作品データ
- 区分: 一般ノベル- 著者: 隆慶一郎- 価格: 990円- 配信日: 2017-04-13
どんな作品か
関ヶ原の合戦の朝、徳川家康が刺客の刃に倒れていたとしたら――。本シリーズは、その後の家康を影武者・世良田二郎三郎が演じ続けたという大胆な仮説の上に築かれた歴史伝奇小説である。史実の年表を崩さぬまま、その隙間に壮大な虚構を流し込む構想力で知られる、隆慶一郎の代表作の一つだ。
読みどころ
影でありながら本物以上の器量を発揮していく二郎三郎という人物造形が最大の魅力である。天下人の座に据えられた替え玉が、権力の重さと自由への渇望のあいだで揺れながら乱世の後始末に向き合う。

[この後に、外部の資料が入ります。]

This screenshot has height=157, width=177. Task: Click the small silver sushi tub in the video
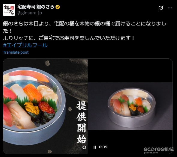coord(131,108)
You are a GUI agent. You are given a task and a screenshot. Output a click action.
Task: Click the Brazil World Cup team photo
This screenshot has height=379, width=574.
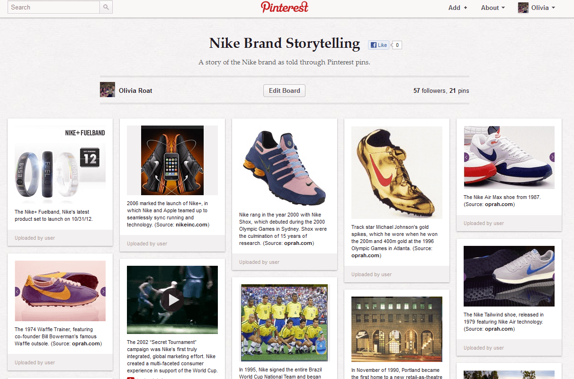tap(284, 323)
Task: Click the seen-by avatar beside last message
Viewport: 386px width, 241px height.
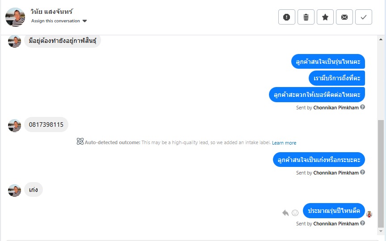Action: [x=369, y=214]
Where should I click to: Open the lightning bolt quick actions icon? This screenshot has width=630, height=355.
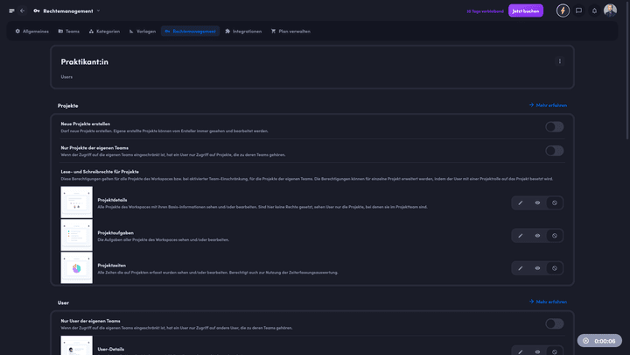tap(563, 11)

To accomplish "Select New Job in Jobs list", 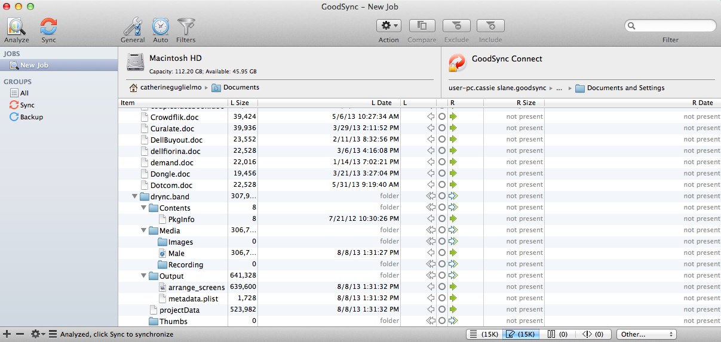I will [34, 65].
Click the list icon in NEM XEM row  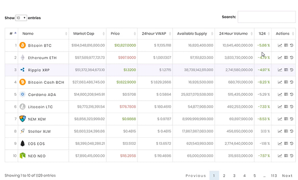click(x=286, y=119)
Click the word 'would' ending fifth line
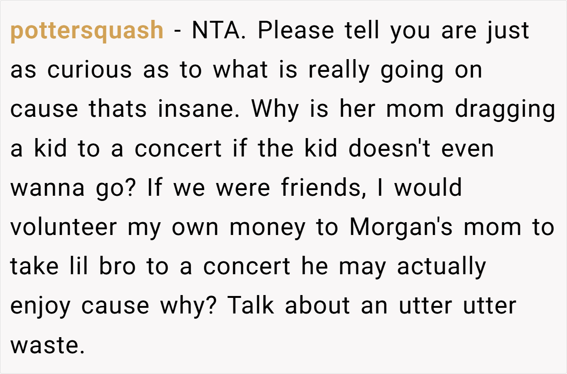This screenshot has height=374, width=567. tap(428, 188)
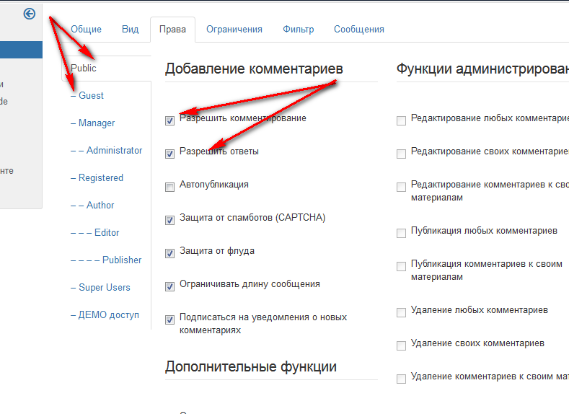Select the ДЕМО доступ group
Viewport: 569px width, 414px height.
point(108,315)
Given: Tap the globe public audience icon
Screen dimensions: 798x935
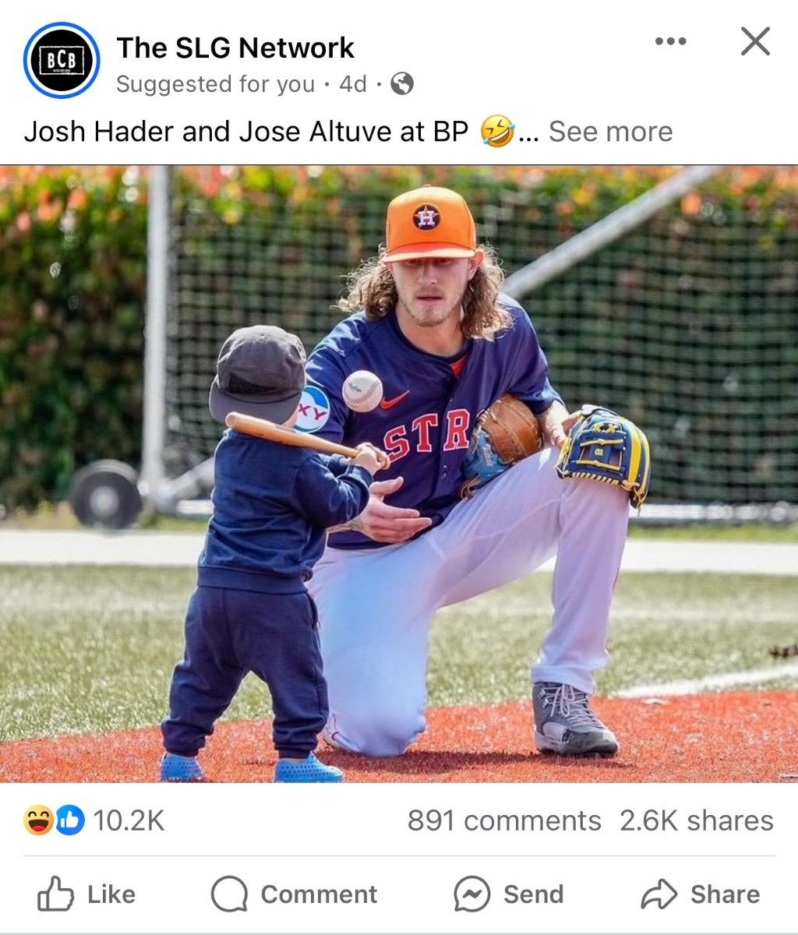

将軍職をめぐる緊張関係や、戦国の裏面でうごめく者たちの描写も濃密で、歴史・時代劇・戦記ジャンルの醍醐味が詰まっている。
こんな人に
定説どおりの家康像に飽きた歴史小説好きに勧めたい。「もしも」から歴史を読み替える伝奇的な物語や、スケールの大きな時代劇を求める読者にも向いた一冊である。